電通の1年生社員が昨年末、自殺した事件が労災と認定された。その原因をめぐっていろいろな論議が起こっている。彼女の遺したツイッターに苛酷な労働実態が記録されていたからだ。
彼女のいたデジタル・アカウント部はインターネット広告を担当しており、この時期に電通は111社に633件の不正請求(合計2億3000万円)を行なっていたことが今年9月に発表された。トヨタが7月に指摘したことが発端だが、それまでにもクライアントから苦情が来ていたと考えられる。彼女もその実態を知っていただろう。

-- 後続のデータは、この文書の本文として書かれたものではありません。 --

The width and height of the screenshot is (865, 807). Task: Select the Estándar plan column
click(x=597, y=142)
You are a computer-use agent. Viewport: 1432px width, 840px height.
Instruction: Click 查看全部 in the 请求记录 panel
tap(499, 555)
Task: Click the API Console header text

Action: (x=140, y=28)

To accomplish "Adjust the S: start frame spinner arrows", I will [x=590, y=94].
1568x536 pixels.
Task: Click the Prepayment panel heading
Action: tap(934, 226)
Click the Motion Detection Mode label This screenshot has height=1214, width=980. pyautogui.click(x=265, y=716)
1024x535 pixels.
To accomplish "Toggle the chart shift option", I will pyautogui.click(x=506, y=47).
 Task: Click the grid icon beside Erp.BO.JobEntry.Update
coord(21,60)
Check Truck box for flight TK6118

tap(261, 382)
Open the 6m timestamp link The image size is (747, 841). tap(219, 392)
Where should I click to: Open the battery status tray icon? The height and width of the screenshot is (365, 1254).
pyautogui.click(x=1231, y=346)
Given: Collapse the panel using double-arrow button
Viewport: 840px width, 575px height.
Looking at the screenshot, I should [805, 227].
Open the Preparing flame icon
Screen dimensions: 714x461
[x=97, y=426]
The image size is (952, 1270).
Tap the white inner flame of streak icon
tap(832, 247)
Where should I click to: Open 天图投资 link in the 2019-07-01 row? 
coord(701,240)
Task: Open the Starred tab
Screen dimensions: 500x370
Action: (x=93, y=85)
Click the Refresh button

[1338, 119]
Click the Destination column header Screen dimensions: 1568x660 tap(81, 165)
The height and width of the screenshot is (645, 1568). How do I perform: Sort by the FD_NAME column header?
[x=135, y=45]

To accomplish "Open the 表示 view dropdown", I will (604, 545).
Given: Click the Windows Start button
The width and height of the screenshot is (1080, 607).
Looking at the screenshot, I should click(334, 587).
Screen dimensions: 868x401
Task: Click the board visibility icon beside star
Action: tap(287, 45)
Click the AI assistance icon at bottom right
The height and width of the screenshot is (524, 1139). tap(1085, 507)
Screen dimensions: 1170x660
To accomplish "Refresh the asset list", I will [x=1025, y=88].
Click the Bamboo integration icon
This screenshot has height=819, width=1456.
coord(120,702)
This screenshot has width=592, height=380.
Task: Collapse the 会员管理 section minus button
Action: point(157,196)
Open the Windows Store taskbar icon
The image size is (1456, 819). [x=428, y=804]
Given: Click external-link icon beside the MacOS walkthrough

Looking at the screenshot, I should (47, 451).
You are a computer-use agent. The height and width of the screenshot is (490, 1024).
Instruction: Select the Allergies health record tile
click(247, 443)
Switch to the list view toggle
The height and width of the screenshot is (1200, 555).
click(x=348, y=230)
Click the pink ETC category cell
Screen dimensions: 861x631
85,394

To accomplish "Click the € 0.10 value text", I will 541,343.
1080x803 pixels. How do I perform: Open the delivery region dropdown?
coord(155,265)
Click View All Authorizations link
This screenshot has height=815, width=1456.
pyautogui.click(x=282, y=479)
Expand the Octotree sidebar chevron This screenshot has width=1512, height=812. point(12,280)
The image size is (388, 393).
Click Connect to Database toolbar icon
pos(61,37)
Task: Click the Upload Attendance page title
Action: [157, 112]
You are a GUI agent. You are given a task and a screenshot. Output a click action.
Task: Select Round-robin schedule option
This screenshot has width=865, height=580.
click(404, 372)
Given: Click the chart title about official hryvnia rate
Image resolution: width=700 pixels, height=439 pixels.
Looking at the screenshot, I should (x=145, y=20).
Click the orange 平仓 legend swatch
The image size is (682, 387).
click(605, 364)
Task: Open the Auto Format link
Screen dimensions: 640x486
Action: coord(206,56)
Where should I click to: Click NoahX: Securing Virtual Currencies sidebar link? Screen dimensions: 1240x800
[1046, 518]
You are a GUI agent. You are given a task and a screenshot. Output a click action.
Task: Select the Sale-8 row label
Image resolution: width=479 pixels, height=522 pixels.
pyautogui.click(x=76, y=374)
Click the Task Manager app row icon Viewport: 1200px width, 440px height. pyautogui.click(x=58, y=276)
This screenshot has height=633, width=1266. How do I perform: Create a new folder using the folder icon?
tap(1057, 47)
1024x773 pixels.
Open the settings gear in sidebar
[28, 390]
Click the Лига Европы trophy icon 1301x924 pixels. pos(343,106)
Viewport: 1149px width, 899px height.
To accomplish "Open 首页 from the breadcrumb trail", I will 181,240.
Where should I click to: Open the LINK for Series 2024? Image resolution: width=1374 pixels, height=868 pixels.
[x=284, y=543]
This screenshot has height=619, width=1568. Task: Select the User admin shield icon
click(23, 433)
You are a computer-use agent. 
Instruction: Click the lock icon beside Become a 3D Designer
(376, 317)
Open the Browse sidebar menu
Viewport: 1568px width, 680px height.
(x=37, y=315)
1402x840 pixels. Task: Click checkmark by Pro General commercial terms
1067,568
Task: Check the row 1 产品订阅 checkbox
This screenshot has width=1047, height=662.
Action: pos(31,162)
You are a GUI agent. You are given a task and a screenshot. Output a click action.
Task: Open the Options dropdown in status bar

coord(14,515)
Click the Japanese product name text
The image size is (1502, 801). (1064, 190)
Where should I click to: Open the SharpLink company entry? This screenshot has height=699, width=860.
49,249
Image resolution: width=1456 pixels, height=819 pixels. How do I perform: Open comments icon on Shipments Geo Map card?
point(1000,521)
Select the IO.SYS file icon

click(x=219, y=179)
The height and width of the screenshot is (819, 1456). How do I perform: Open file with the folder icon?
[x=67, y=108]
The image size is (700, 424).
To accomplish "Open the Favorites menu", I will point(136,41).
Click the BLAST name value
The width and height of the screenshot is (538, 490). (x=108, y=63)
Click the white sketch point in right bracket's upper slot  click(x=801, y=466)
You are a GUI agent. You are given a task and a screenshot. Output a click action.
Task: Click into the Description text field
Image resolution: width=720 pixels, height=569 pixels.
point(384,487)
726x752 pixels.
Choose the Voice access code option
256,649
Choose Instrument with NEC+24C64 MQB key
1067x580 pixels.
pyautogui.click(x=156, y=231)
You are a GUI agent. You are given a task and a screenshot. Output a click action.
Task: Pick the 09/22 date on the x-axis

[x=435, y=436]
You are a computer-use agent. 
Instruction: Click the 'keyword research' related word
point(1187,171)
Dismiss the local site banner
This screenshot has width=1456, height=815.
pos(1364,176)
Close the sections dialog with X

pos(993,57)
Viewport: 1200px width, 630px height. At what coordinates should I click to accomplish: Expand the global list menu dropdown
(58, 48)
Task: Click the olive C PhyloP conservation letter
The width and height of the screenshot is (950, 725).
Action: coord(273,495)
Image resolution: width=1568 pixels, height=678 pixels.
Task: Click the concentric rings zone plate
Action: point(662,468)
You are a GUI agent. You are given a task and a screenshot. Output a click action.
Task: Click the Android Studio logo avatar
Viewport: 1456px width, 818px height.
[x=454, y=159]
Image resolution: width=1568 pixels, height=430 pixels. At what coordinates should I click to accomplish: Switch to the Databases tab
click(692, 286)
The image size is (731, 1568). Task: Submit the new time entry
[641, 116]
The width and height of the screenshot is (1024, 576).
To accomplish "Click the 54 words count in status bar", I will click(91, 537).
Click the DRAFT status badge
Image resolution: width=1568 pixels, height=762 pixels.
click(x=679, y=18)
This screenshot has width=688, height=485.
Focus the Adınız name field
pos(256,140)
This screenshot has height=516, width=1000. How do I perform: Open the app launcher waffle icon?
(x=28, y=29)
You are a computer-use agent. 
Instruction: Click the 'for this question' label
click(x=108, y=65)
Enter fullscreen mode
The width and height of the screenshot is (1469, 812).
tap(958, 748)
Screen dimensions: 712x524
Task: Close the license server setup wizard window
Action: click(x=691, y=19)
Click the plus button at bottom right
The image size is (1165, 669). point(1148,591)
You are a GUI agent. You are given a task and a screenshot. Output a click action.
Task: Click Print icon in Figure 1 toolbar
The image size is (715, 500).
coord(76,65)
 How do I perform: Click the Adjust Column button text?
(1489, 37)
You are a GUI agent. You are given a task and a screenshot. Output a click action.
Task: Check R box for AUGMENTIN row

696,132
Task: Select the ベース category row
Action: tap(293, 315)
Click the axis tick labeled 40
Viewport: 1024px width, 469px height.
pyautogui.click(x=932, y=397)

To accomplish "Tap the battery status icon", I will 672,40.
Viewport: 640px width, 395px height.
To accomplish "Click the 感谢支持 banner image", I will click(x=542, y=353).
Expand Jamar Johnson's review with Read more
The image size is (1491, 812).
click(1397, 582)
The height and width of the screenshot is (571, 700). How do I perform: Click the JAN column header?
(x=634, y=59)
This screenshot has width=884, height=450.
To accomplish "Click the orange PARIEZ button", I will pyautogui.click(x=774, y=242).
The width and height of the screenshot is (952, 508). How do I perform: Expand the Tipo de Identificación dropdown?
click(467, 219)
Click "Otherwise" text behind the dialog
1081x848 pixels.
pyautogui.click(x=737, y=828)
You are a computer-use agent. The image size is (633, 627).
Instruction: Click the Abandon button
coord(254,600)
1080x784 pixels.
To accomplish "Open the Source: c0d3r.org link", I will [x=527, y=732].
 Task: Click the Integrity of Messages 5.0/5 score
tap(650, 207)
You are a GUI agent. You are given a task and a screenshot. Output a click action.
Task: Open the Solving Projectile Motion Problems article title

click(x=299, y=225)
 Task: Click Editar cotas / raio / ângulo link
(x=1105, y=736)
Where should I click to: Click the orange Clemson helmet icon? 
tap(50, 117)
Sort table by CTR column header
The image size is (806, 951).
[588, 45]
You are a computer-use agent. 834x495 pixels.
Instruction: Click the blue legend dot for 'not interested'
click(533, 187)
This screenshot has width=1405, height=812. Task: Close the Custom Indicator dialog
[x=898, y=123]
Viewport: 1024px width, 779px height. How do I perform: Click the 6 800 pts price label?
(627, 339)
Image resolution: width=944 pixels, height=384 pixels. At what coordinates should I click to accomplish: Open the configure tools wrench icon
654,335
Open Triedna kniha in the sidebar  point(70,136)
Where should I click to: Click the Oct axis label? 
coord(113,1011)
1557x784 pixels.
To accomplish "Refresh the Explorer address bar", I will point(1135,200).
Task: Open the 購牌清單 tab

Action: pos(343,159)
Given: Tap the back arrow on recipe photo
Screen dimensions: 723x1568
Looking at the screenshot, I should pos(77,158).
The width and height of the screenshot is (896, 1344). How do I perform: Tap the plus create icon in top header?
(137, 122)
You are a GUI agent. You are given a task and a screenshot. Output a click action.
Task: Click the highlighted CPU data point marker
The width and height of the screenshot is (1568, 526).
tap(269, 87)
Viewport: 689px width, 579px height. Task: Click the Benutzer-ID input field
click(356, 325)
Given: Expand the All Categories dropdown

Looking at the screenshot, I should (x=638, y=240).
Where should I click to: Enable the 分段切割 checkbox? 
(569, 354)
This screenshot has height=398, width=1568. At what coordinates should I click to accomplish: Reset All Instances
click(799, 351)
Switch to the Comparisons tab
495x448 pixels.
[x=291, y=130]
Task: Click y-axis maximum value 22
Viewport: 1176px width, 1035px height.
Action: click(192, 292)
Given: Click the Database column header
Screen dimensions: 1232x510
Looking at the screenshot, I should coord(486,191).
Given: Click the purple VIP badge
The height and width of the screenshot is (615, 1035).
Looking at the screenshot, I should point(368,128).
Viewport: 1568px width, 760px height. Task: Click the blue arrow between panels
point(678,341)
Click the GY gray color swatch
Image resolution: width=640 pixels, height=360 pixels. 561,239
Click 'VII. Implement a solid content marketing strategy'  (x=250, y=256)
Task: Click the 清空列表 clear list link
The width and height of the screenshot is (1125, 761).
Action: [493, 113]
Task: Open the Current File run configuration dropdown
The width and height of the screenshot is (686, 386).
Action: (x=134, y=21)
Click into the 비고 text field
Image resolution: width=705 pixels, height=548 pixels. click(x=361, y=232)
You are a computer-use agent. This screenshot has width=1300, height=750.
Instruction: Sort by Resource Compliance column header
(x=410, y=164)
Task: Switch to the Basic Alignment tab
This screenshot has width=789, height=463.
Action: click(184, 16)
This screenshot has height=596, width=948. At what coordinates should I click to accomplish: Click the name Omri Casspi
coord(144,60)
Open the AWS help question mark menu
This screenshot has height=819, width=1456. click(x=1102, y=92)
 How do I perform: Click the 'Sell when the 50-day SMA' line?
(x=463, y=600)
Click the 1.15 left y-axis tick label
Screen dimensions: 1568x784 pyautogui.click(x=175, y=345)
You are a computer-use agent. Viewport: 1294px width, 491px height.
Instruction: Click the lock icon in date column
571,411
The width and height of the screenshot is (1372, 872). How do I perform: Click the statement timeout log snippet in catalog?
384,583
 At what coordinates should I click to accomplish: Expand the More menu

部長「君の残業時間の20時間は会社にとって無駄」「会議中に眠そうな顔をするのは管理ができていない」「髪ボサボサ、目が充血したまま出勤するな」「今の業務量で辛いのはキャパがなさすぎる」
わたし「充血もだめなの?」
— まつり (@matsuririri) October 30, 2015
自殺との因果関係は不明だが、労基署の認定した残業時間は105時間で、極端に多いわけではない。これだけで自殺していたら、毎月200時間以上残業している霞ヶ関では自殺者が何万人も出るだろう。問題は彼女のツイッターに残されている労働環境だ。
休日返上でつくった資料をボロくそに言われた。もう体も心もズタズタだ。
もう4時だ。体が震えるよ… しぬ。もう無理そう。つかれた。
資料づくりに朝4時まで残業するという昭和的な仕事のやり方が、日本のホワイトカラーの労働生産性が低い原因だ。先週のアゴラ経済塾でも議論したが、日本の職場は上司や同僚との長期的関係で情報を共有する「タコ部屋」なので、ネットワークでできる仕事でも大部屋でやる。
そもそもインターネット時代に「広告代理店」という仕事が必要なのだろうか。今は彼らがネット・リテラシーの低い企業に代わって広告を出しているが、ネット広告の規模はグーグルのほうがはるかに大きい。電通の社員は、グーグルのコンピュータがやっている仕事を人海戦術でやっているのだ。
その結果、グーグル(Alphabet)のROE(株主資本利益率)が14.8%なのに対して、電通は4.8%。時価総額はアルファベットの55兆円に対して、電通は1.5兆円だ。それでも電通は日本では高収益の独占企業であり、多くの企業はもっとひどい。日本の会社は、世界から取り残されてしまったのだ。
気の毒だが、電通社員が明け方まで資料づくりをしても、グーグルには絶対に勝てない。仕事のやり方が根本的に間違っているからだ。本来は電通のような低収益企業が市場から退場してグーグルのような新しい企業が出てくるはずだが、資本・労働市場がそれを許さない。これが日本の生産性が低い原因である。